Reviewer: Holly Spanner
At just 19 years old, Rachmaninoff gained instant fame with his Prelude in C-Sharp Major. Five years later in 1897, after devoting two years to his first symphony, Symphony No 1 in D Minor, was appallingly received. Partly due to the conductor at the premiere, Alexander Glazunov, being so drunk he conducted like a zombie and partly due to the work itself, the symphony was described as a musical shipwreck. This unfortunate event sent the composer spiralling into a depression lasting three years.
Nowstruggling with writer’s block, Rachmaninoff, or Rach as he is known here, is being treated by psychiatrist Nikolai Dahl, in an effort to overcome depression and return to composing after his very public humiliation. Opening with Your Day, he reveals agonising details of how he passes his days; unproductive and empty.
Preludes is executed as a series of flashbacks, prompted by Dahl as she delves into Rach’s psyche. Writer Dave Malloy uses the composers work as an underscore for new lyrics, cleverly blending the old and new throughout. Malloy’s arrangements of the originals are, for lack of a better word, hypnotic. There are also three pieces of original writing, for which Malloy wrote both the music and lyrics; Ho-Ho, Subway and Tchaikovsky’s Child Song.
The piano is, quite rightly, at the centre of the music, the subject matter justifying the minimal orchestra. To have morewould feel almost, disrespectful. Described as a ‘musical fantasia’, this is exactly what this recording is, the piano and twin synthesisers reflecting the tense and nervous heartbeat of Dahl’s patient.
An intelligent production, it explores creativity, the essence and convolutions of a highly artistic mind. It is sad, and his agony palpable, but all the better for the listener. But what the production doesn’t do, thankfully, is over romanticise the burden of being a troubled genius, and when Piano Concerto No. 2 comes, it comes as a relief. There is light, and hurdles can be overcome.

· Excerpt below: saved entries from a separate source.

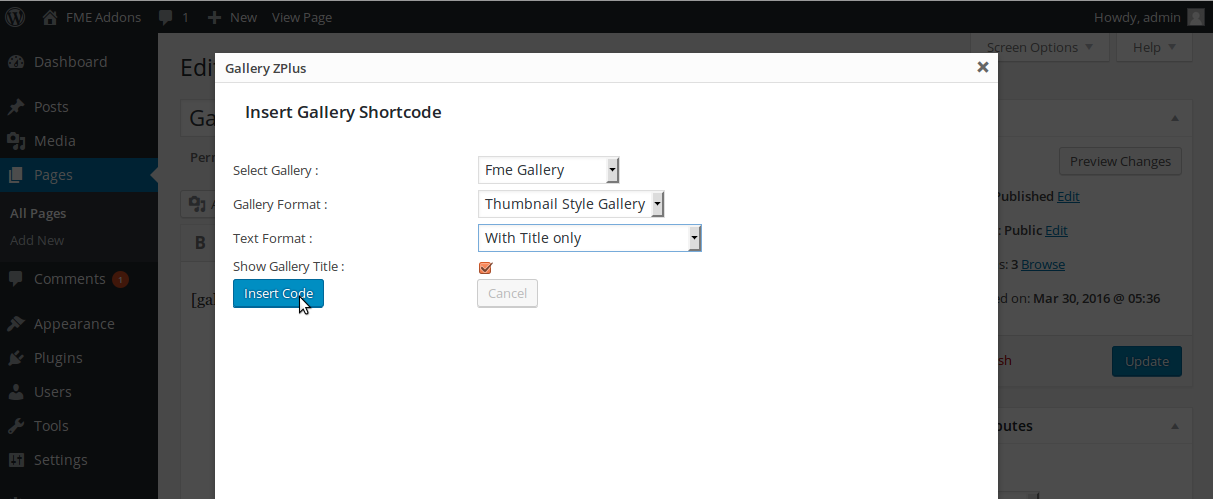
Task: Close the Gallery ZPlus dialog
Action: (982, 67)
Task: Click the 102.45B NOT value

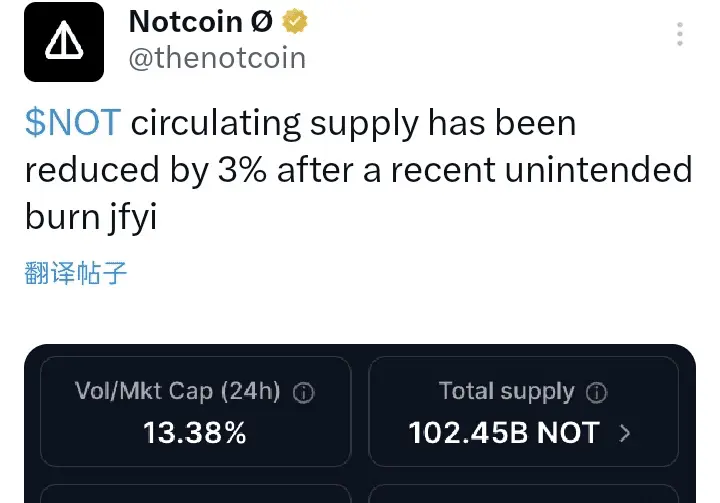Action: 504,433
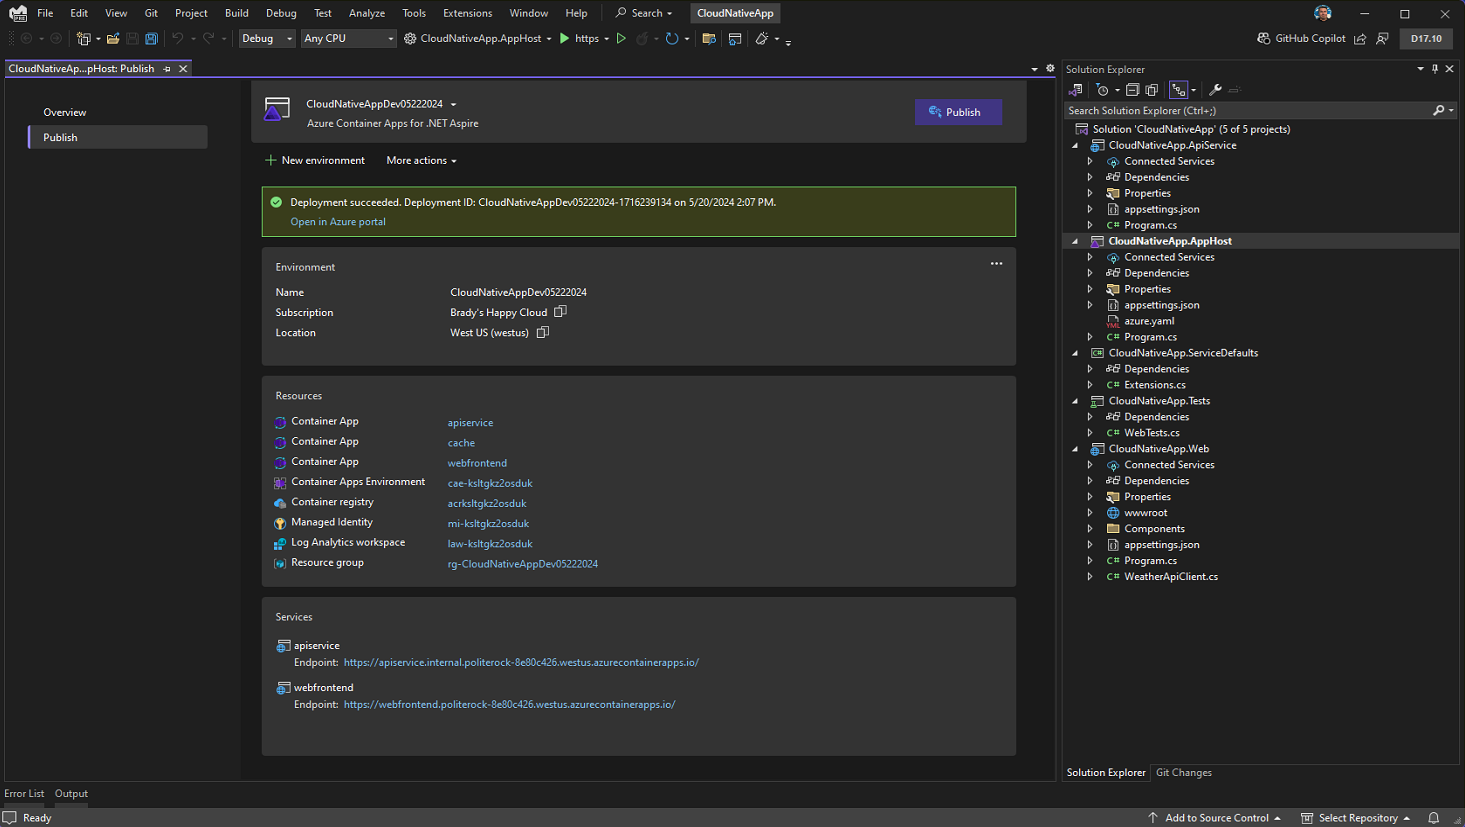Click the Show All Files icon

click(x=1151, y=90)
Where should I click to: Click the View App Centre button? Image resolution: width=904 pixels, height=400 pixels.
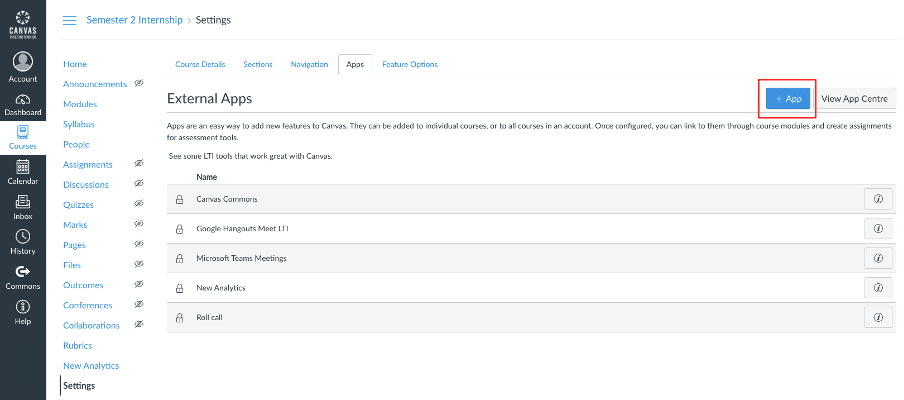pos(856,99)
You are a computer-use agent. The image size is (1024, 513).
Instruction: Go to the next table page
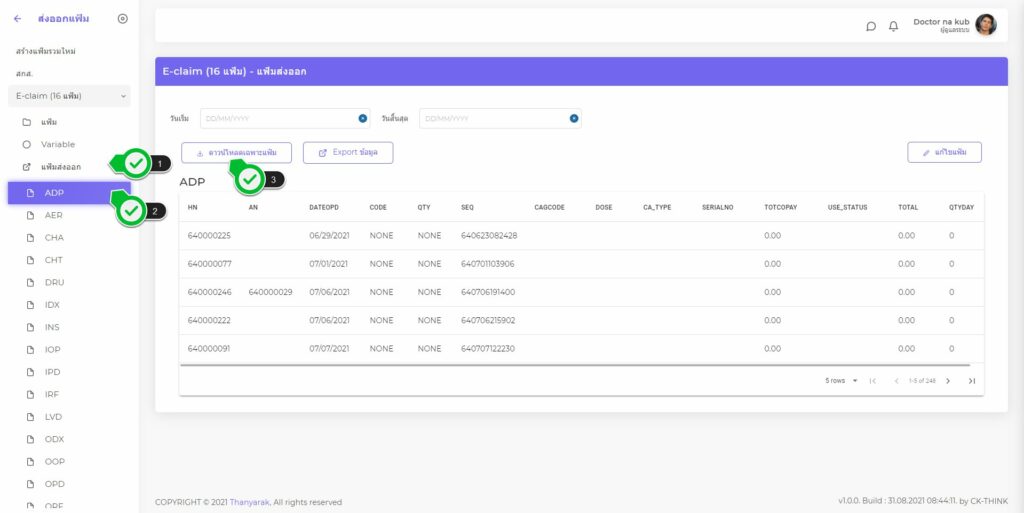pyautogui.click(x=948, y=381)
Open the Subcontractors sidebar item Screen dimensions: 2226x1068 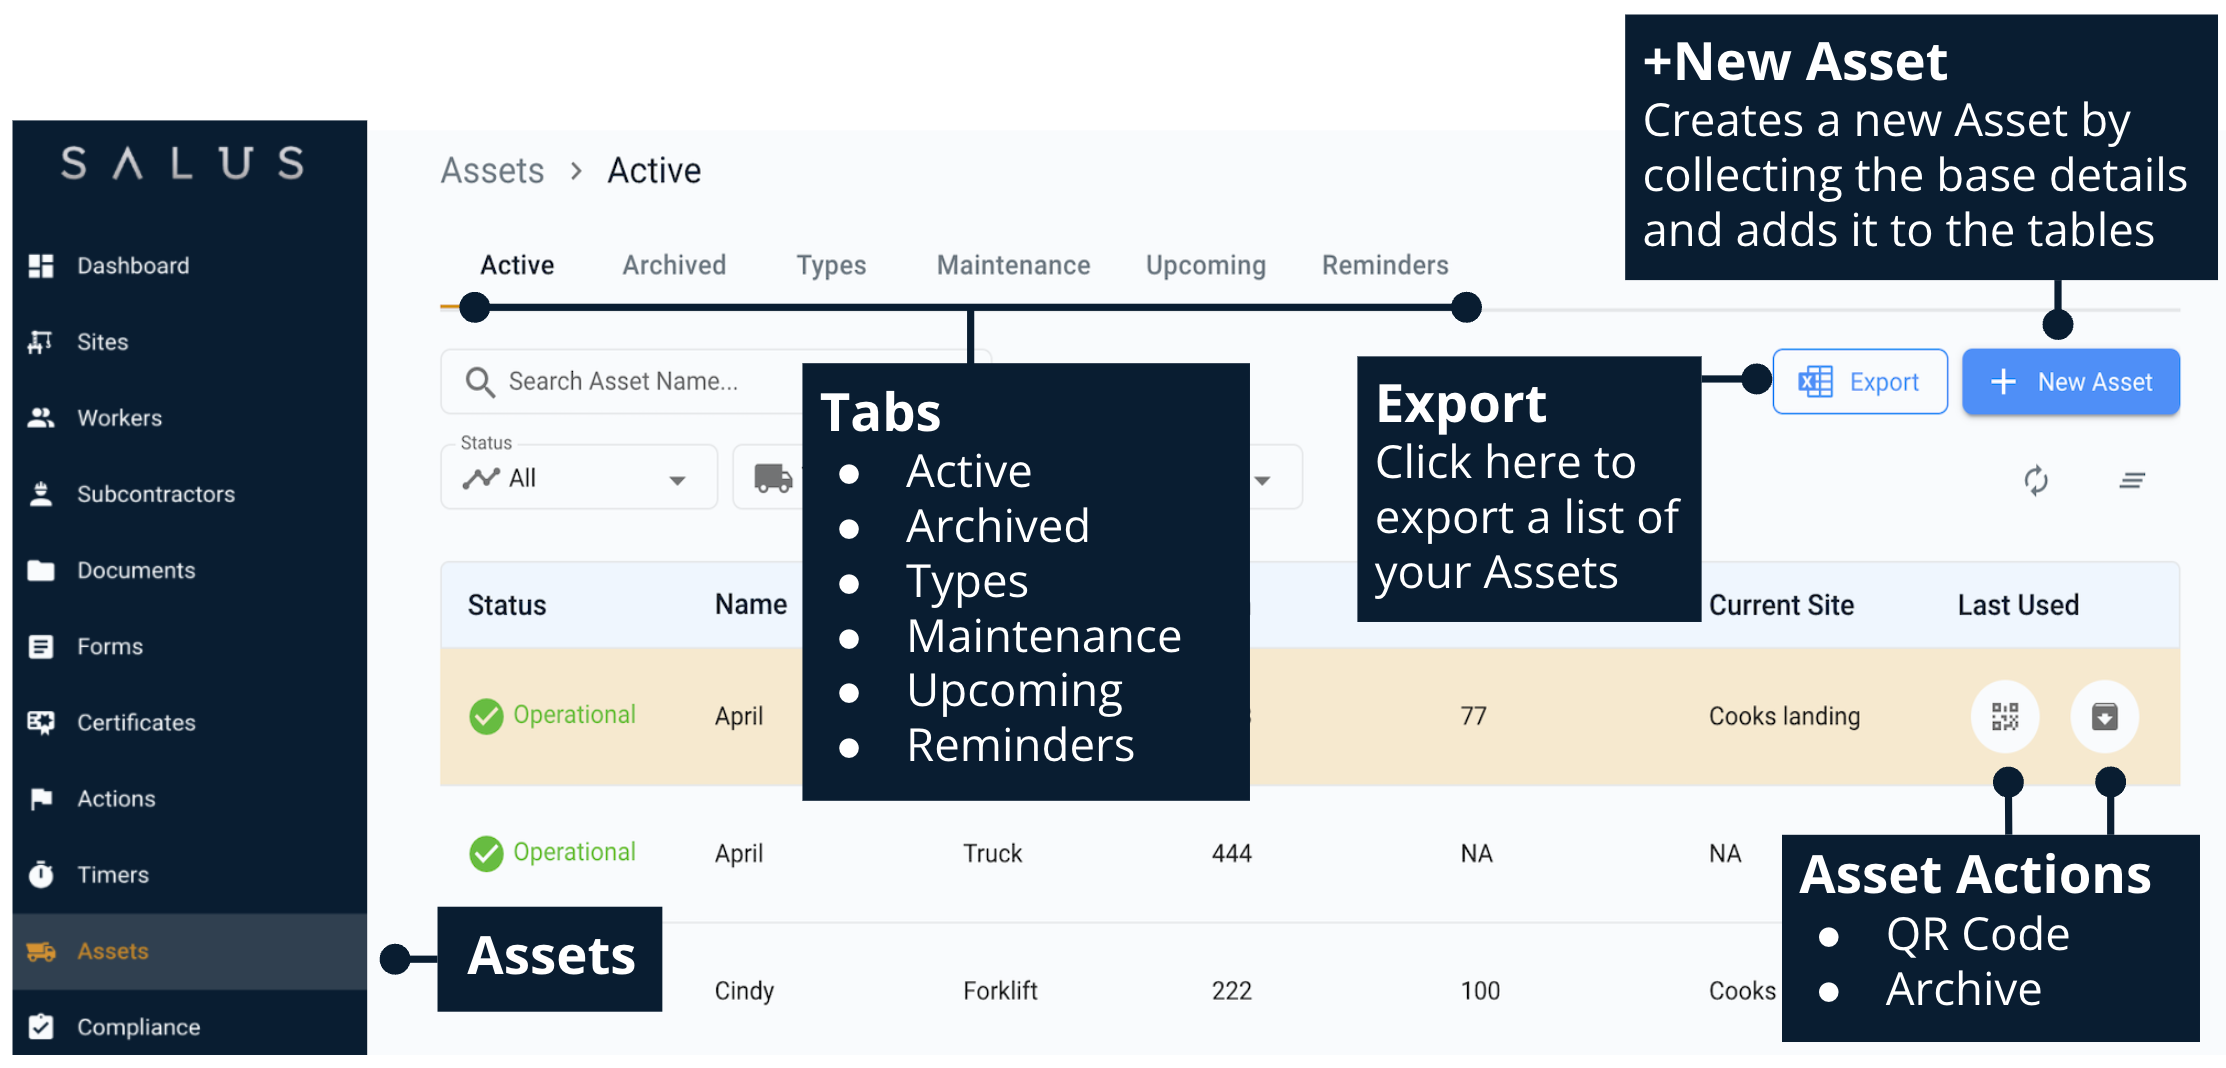click(155, 494)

Tony Award Winner Gabriel Ebert is the suffering artist, taking the listener on a roller coaster of anguish, sometimes uncomfortable in its truth. Natalya, sung by Nikki M James as fiancée and cousin Natalya, is heart-breaking and fierce in her loyalty towards the man she loves, frustration and guilt at the forefront of her feelings. The sobriety of Vespers, a sad and humbling chorus, is achieved through a deep bass infusion by Joseph Keckler as Russian Opera singer Chaliapin. In contrast, Loop is trippy and mesmerising, evocative of colours and perceptions swirling and running out of control. Likewise, it is almost impossible not to conjure up the images suggested in Hypnosis. Suggested by Rachmaninoff’s Prelude in G minor, it builds to an intense, hopeful and determined climax before ending on a poignant high with Piano Concerto No. 2.
Preludes is expressive, unique and very personal. The recording encompasses both the early 20th Century and present day, with obviously transcendent music, seeping with metaphor. With influences from classical, rock, opera and trance music, it is no doubt a unique recording.